Iceberg table storage administration - Data Lake Formation

This topic describes how to use Spark to perform storage administration tasks. You can remove orphan files, expire old snapshots, and merge small files to reduce storage costs and improve query performance.

Prerequisites

Grant catalog permissions as needed:

Access DLF from Serverless Spark
Access DLF from EMR on ECS Spark

Download required dependencies

Dependency configuration

Serverless Spark

Upload the four dependency packages to Object Storage Service (OSS). Then, add the extra Spark configurations to the session.

spark.emr.serverless.excludedModules: Set the value to iceberg.
spark.emr.serverless.user.defined.jars: The path where the JAR packages are stored.
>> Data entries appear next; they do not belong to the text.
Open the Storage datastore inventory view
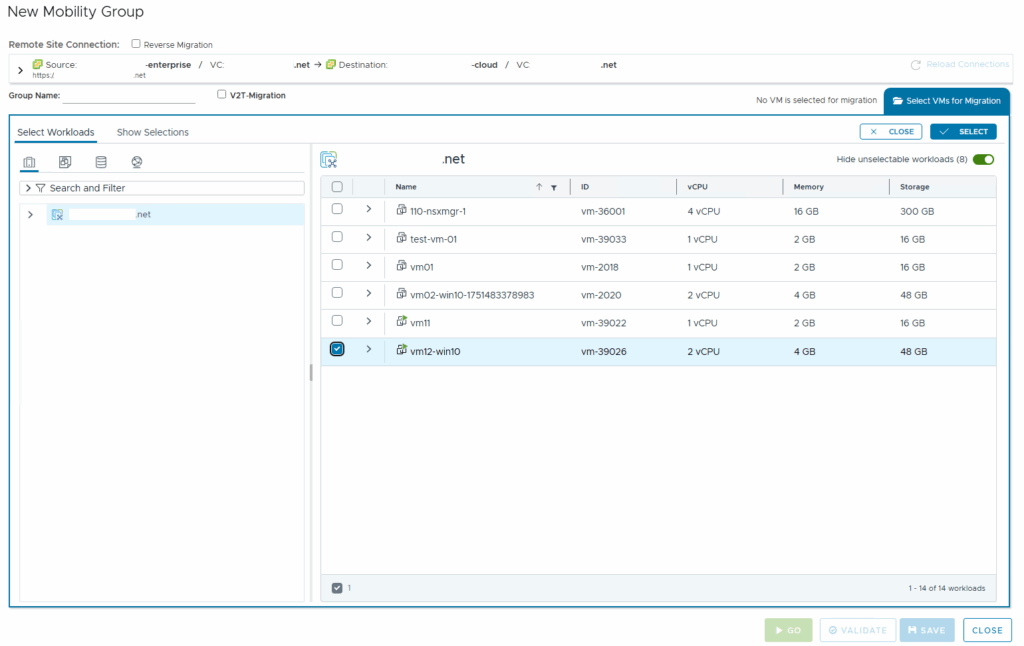This screenshot has width=1024, height=646. 101,162

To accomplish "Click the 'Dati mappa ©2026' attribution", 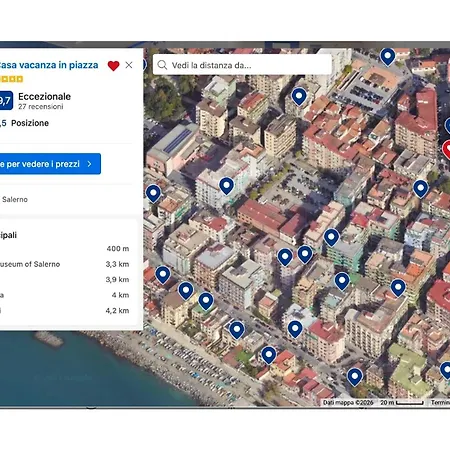I will point(348,403).
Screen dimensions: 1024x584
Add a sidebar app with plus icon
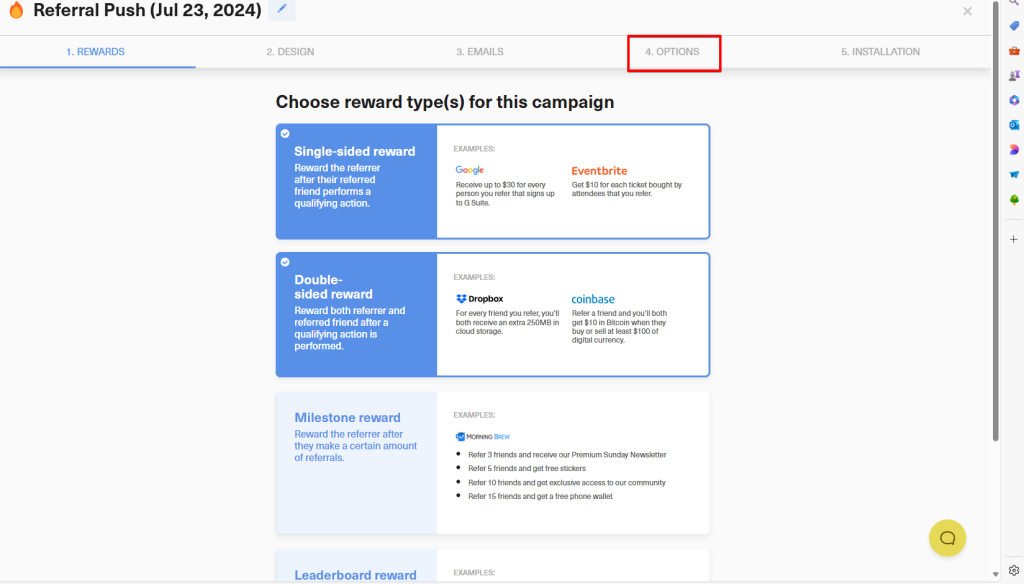pyautogui.click(x=1014, y=239)
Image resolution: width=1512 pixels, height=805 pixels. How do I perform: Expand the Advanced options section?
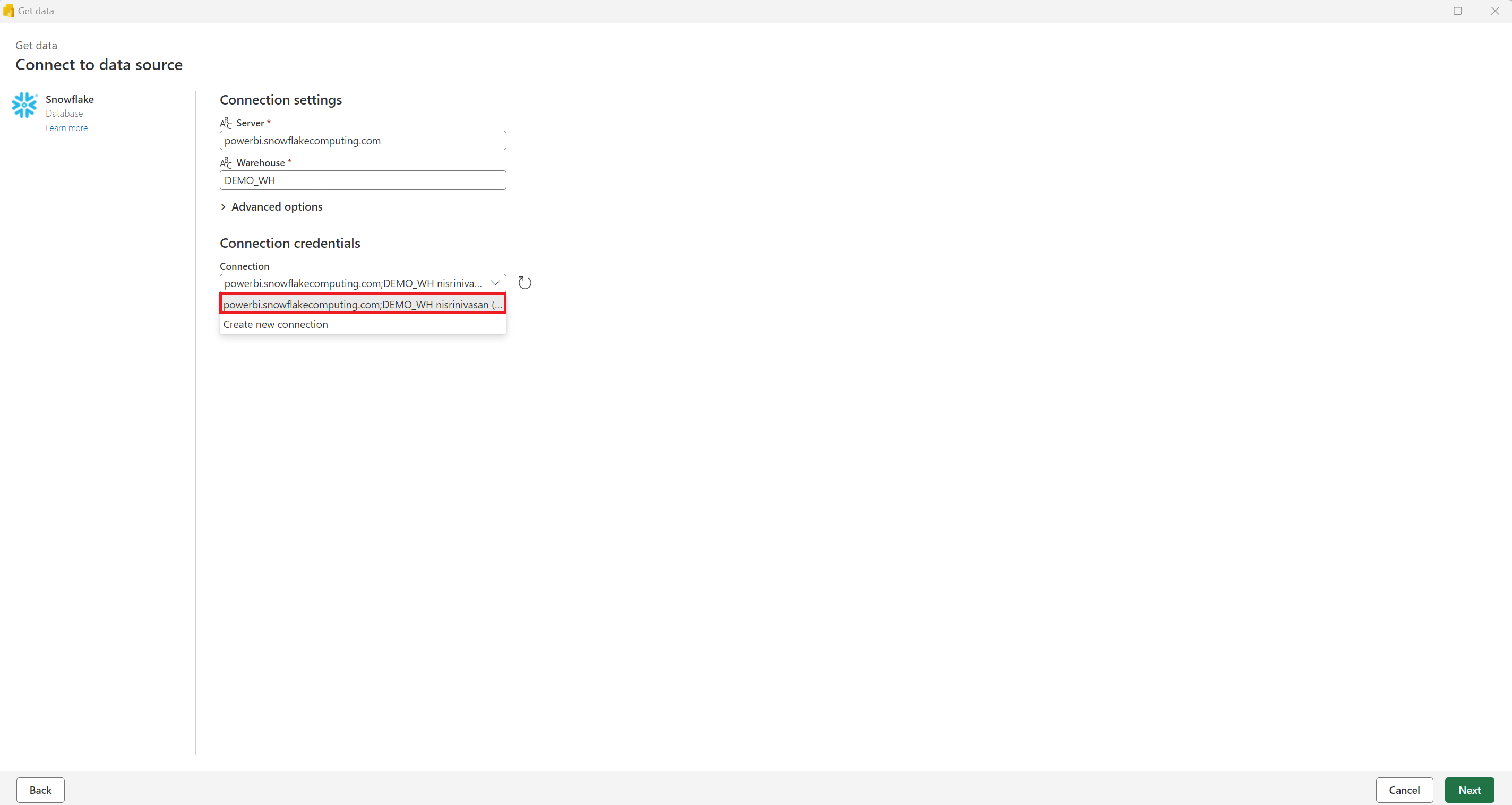271,206

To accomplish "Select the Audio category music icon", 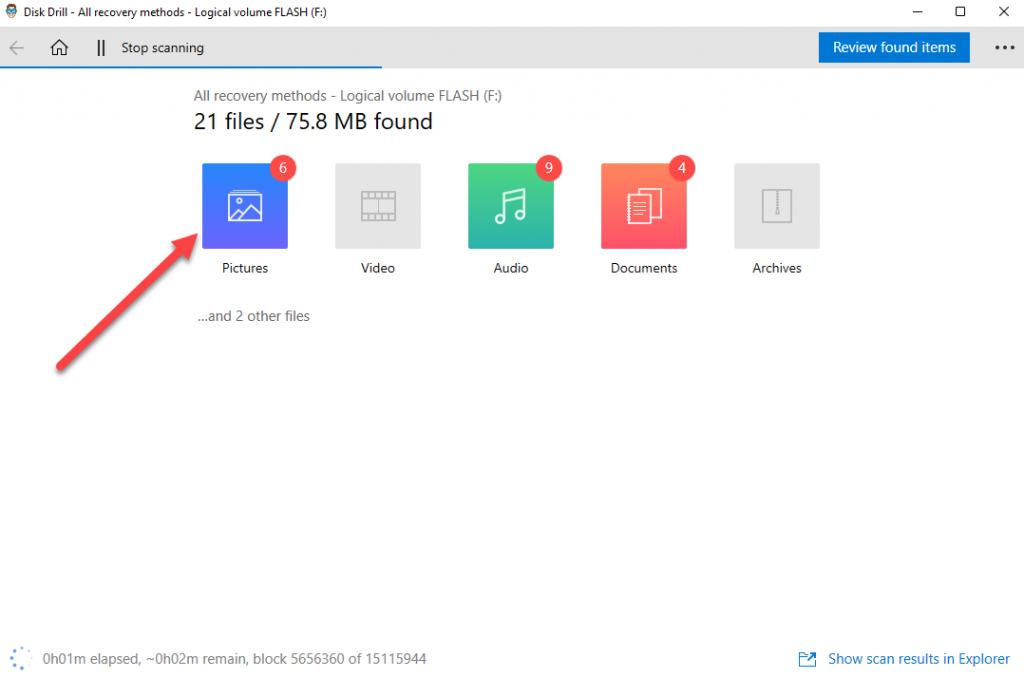I will pyautogui.click(x=510, y=205).
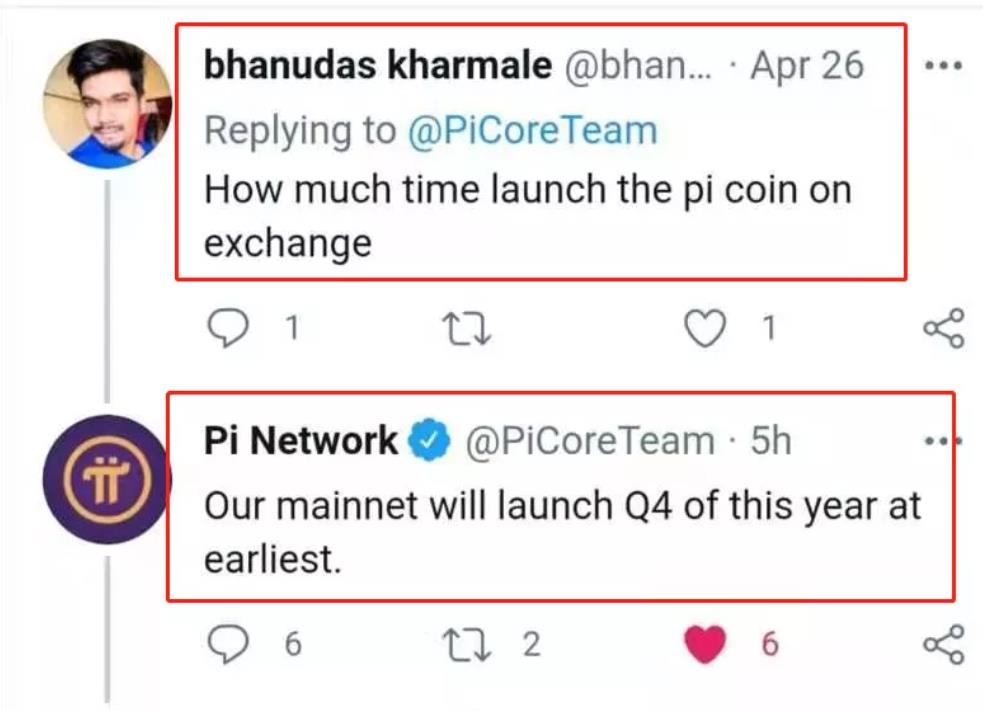The height and width of the screenshot is (711, 983).
Task: Reply to Pi Network's mainnet tweet
Action: tap(228, 644)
spark.emr.serverless.excludedModules iceberg
spark.emr.serverless.user.defined.jars   oss://${bucket}/iceberg-spark-runtime-3.5_2.12-1.10.1.jar,oss://${bucket}/iceberg-aws-bundle-1.10.1.jar,oss://${bucket}/bennett-iceberg-plugin-2.8.0.jar,oss://${bucket}/guava-31.1-jre.jar

Spark procedures

Iceberg provides several Spark stored procedures for table maintenance. You can run these operations directly in Spark SQL using the `CALL` syntax.

Remove orphan files

Orphan files are physical files that are no longer referenced by Iceberg table metadata. These files are often created during table deletion operations or from failed Extract, Transform, and Load (ETL) tasks. Regularly removing orphan files is a key step to free up storage space.

Note

Replace the value of the table parameter with the actual database and table name. Do not replace other parameters unless otherwise specified.

-- 1. Dry run mode
-- Lists the files to be deleted without actually deleting them. Use this to confirm the scope of the cleanup.
CALL iceberg_catalog.system.remove_orphan_files(
  table => 'db.table_name',
  prefix_listing => true,     -- Uses the prefix list feature of object storage. This significantly improves scan performance on object storage services like OSS or S3.
  dry_run => true             -- Simulates the execution and returns a list of files to be deleted.
);

-- 2. Default cleanup
-- Deletes orphan files created more than three days ago.
CALL iceberg_catalog.system.remove_orphan_files(
  table => 'db.table_name',
  prefix_listing => true
);

-- 3. Specify time and concurrency
-- Deletes orphan files created before a specific timestamp and enables parallel deletion.
CALL iceberg_catalog.system.remove_orphan_files(
  table => 'db.table_name',
  older_than => TIMESTAMP '2024-01-01 00:00:00',   -- Replace with a specific time.
  dry_run => false,
  max_concurrent_deletes => 4,                   -- The number of concurrent threads for file deletion operations.
  prefix_listing => true
);

For more information, see Iceberg Remove Orphan Files.

Expire snapshots

Iceberg uses snapshots to track the entire change history of a table. Over time, an excessive number of snapshots can lead to metadata bloat and consume significant storage space. This procedure removes old, unneeded snapshots and their associated data files.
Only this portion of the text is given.